### [GIVEN INSTRUCTION]
Please copy the entries below with "Grid view" swapped for "List view", keeping everything else the same and leaving out the pictures.

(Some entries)
^^^^^^^^^^^^^^^^
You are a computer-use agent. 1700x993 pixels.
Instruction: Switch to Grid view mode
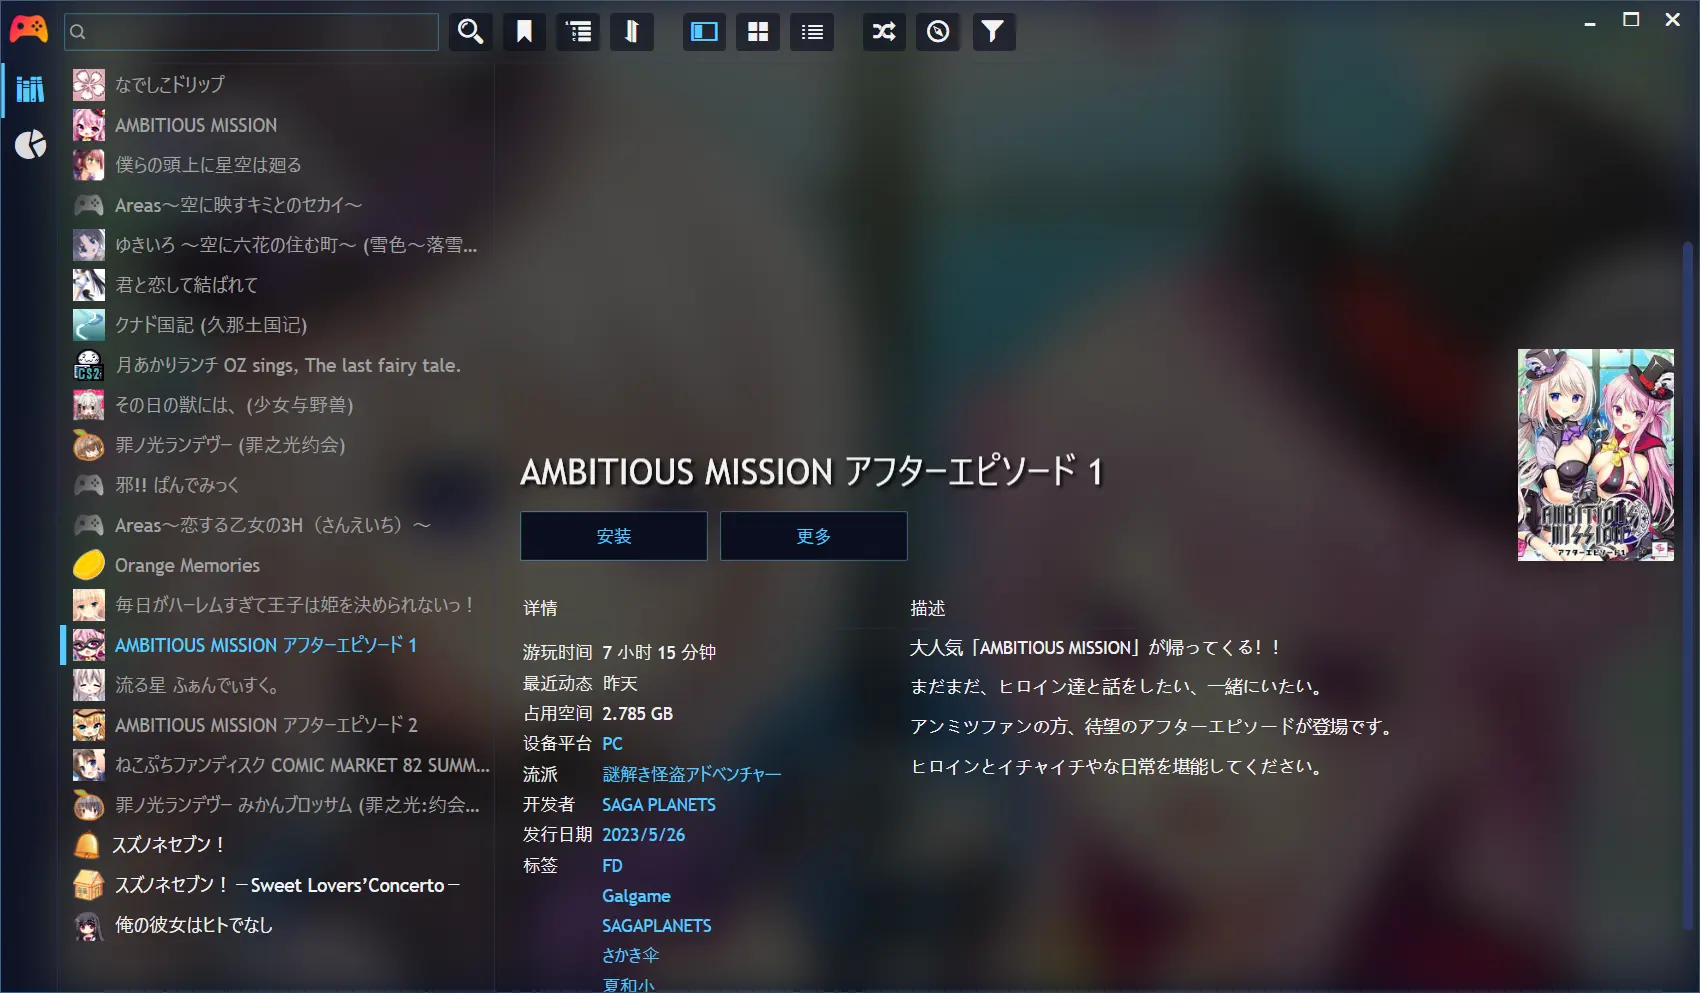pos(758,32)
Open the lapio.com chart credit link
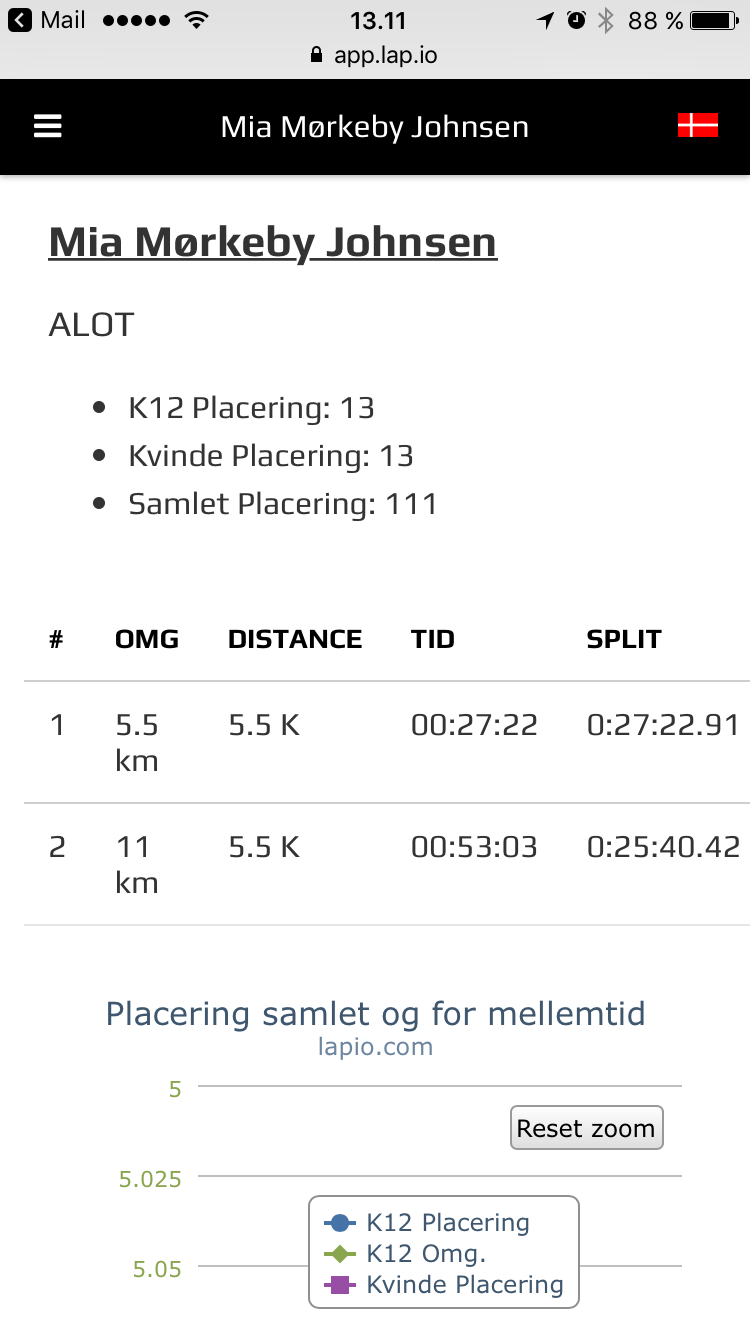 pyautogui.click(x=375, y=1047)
^^^^^^^^^^^^^^^^
### [EXPECTED ANSWER]
You are a computer-use agent. 1700x993 pixels.
Instruction: Switch to List view mode
pos(758,32)
Open the lapio.com chart credit link
 pyautogui.click(x=375, y=1047)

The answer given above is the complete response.